What followed was a run of hardcore joy as Cancer Bats, The Bronx and Gallows all got a chance to do their thing. What needs to be said about those bands? I could genuinely claim every single one of them as my favourite live band of all time, and I don’t think you could ever catch me in a lie. Bats and Bronx never let you down, and both sets were perfect for that festival environment. I want to focus in on Gallows, though, who are returning from an extended hiatus. They sounded ferocious, stripped back and lean with Wade McNeil a force of nature. That band’s history sometimes outweighs its present, but do not write them off. Plus, who can say no to a set that sees Liam Cormier (Cancer Bats) join them to sing Last June and Em jump on the mic too? Fucking brilliant.
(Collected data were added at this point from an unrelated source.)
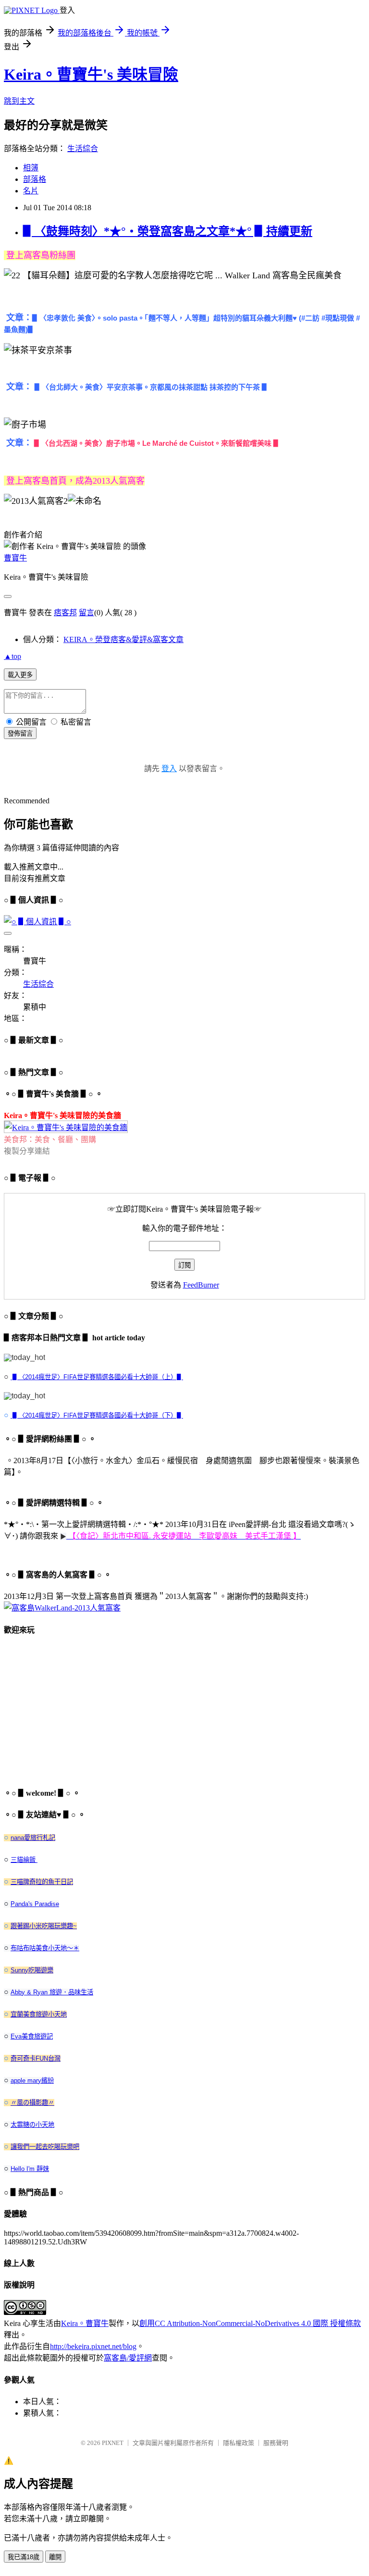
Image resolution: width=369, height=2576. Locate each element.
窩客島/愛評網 (128, 2358)
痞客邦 (65, 612)
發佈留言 (20, 733)
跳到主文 (19, 101)
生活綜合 (82, 148)
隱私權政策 (238, 2442)
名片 (30, 191)
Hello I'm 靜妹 (30, 2168)
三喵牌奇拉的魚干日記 (42, 1881)
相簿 (30, 168)
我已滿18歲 (23, 2557)
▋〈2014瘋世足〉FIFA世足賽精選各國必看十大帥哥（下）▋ (97, 1415)
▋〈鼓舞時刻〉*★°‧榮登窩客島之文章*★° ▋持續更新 (167, 231)
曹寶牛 (15, 558)
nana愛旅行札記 (33, 1837)
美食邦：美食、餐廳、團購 (50, 1139)
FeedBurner (201, 1285)
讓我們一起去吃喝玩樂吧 (45, 2146)
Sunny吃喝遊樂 (32, 1970)
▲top (12, 656)
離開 (55, 2557)
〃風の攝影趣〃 (32, 2102)
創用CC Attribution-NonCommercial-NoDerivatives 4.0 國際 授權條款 (250, 2323)
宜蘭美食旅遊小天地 (39, 2014)
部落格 (34, 179)
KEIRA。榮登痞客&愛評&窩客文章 (123, 639)
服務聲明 (275, 2442)
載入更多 (20, 675)
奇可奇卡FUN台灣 (36, 2058)
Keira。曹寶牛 (85, 2323)
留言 (86, 612)
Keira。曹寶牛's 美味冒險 (91, 74)
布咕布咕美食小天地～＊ (45, 1948)
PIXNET (112, 2442)
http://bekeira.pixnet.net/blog (93, 2346)
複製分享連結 (27, 1151)
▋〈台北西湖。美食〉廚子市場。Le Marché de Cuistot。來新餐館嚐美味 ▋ (157, 443)
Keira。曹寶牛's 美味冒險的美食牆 (62, 1115)
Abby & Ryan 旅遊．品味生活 (52, 1992)
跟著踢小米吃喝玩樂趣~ (44, 1926)
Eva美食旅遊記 (32, 2036)
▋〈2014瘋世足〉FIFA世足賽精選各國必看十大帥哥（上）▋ (97, 1377)
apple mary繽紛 (32, 2080)
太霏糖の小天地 (32, 2124)
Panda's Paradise (35, 1904)
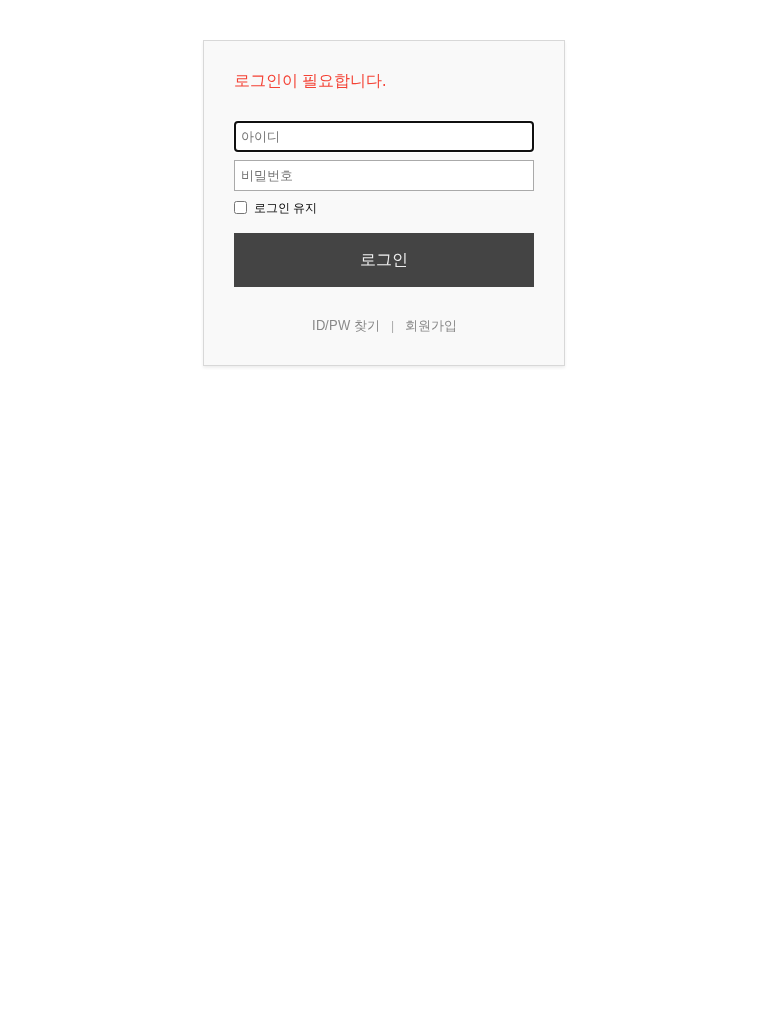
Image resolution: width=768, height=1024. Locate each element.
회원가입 (431, 325)
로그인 (384, 259)
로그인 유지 (284, 208)
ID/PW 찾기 (346, 325)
I’m ashamed to say that in among those bands I also ended up watching Atreyu and Saves The Day as rain saw us hunker down in the tent. I have nothing to say about them. The same can be said for the small snippet I caught of NOFX and Bullet For My Valentine in the headline slots. ‘Tears Don’t Fall’ was fun, and while I have loved Fat Mike’s lot in the past, I was not bothered about walking away from them when my friend’s patience died.
That meant my de-facto headliners were The Menzingers and I was more than happy with that. It was a choice between them and Glassjaw which is a tough fight, but at the end of a long day of drinking in a field, what you need are some songs about falling in love with waitresses. Their set was packed with banger after banger as I’m pretty sure I was screaming along to at least one track I didn’t know (I only got into them on After The Party) so caught up was I in the joy of the moment. It was the perfect end to my first ever Slam Dunk and, I suspect, that if they deliver another line-up like that, I shall be back.